La tante et la nièce semblaient d’ailleurs, depuis la scène décisive, vivre mieux qu’en bonne intelligence. C’était, entre elles, un perpétuel échange d’attentions délicates et de soins touchants.

Et, du matin au soir, ce n’était que des «petite tante chérie,» ou des «chère nièce aimée,» à n’en plus finir.

Même, il était temps que le départ arrivât. Plusieurs femmes de hobereaux du voisinage, accoutumées aux façons d’autrefois, au ton impérieux de l’une et à l’humilité de l’autre, commençaient à trouver cela drôle.

Ces dames eussent eu un bien autre texte de conjectures, si on leur eût appris que Mme Blanche avait fait venir, pour que tante Médie n’eût pas froid en route, un manteau garni de précieuses fourrures, exactement pareil au sien.

Elles eussent été confondues, si on leur eût dit que tante Médie voyageait, non dans la grande berline des gens de service, mais dans la propre chaise de poste des maîtres, entre le marquis et la marquise de Sairmeuse.

C’était trop fort pour que Martial ne le remarquât pas, et à un moment où il se trouvait seul avec sa femme:

– Oh! chère marquise, dit-il, d’un ton de bienveillante ironie, que de petits soins! Nous finirons par la mettre dans du coton, cette chère tante.

Mme Blanche tressaillit imperceptiblement et rougit un peu.

– Je l’aime tant, cette bonne Médie! fit-elle. Jamais je ne reconnaîtrai assez les témoignages d’affection et de dévouement qu’elle m’a donnés quand j’étais malheureuse.

C’était une explication si plausible et si naturelle, que Martial ne s’était plus inquiété d’une circonstance toute futile en apparence.

Il avait, d’ailleurs, à ce préoccuper de bien d’autres choses.

L’homme d’affaires qu’il avait envoyé à Paris pour racheter, si faire se pouvait, l’hôtel de Sairmeuse, lui avait écrit d’accourir, se trouvant, marquait-il, en présence d’une de ces difficultés qu’un mandataire ne saurait résoudre.

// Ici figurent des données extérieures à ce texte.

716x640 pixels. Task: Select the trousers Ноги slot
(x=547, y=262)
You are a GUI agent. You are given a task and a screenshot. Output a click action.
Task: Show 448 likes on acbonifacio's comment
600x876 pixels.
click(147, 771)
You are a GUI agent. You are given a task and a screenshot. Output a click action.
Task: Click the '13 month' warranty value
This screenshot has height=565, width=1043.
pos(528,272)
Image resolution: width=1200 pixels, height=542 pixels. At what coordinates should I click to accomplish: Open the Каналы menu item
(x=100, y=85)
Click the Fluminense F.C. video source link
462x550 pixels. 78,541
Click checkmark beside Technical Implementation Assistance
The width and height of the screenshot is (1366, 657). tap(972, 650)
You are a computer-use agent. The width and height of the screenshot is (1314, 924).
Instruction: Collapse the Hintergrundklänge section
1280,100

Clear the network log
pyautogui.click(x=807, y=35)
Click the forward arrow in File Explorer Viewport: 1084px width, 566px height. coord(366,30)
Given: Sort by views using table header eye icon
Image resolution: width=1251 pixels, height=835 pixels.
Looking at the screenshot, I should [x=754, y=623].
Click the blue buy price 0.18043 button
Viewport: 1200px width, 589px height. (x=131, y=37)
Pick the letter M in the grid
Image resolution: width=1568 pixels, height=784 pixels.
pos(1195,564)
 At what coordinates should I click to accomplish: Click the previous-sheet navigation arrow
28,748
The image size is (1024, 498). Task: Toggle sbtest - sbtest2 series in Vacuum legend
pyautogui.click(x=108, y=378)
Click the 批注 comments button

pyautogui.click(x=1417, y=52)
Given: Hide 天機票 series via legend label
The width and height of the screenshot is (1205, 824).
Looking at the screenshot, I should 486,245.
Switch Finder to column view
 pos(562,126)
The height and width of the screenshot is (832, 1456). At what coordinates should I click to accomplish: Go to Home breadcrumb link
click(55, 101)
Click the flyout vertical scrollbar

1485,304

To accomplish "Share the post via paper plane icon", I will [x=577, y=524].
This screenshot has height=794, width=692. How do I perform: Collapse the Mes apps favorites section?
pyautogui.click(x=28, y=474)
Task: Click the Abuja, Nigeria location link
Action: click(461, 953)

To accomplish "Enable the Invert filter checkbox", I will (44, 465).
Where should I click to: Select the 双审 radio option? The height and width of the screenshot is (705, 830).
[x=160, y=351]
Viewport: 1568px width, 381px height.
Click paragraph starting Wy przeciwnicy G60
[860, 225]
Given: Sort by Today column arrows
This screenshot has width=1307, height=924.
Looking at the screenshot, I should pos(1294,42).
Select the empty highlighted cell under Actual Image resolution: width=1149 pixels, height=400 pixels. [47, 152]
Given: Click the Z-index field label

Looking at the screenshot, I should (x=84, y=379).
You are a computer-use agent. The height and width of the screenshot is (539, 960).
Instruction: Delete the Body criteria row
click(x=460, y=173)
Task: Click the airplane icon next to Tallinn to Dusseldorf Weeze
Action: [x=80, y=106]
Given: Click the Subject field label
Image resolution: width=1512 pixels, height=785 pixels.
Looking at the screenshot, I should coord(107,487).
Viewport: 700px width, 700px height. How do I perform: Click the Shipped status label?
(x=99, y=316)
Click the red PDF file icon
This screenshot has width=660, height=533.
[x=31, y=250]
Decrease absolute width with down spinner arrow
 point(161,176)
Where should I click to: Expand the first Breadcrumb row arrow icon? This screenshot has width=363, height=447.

Il ne s’expliquait pas davantage.

– La peste étouffe le maladroit! répétait Martial. Il est capable de manquer une occasion que mon père attendait depuis dix ans. Je ne saurais me plaire à Paris, si je n’habite l’hôtel de ma famille.

Sa hâte d’arriver était si grande, que le second jour de voyage, le soir il déclara que s’il eût été seul il eût couru la poste toute la nuit.

– Qu’à cela ne tienne, dit gracieusement Mme Blanche, je ne me sens aucunement fatiguée, et une nuit en voiture est loin de me faire peur…

Ils marchèrent en conséquence toute la nuit, et le lendemain, qui était un samedi, sur les neuf heures du matin, ils descendaient à l’hôtel Meurice.

C’est à peine si Martial prit le temps de déjeuner.

– Il faut que je voie où nous en sommes, fit-il en se dépêchant de sortir, je serai bientôt de retour.

Il reparut, en effet, moins de deux heures après, tout joyeux, cette fois.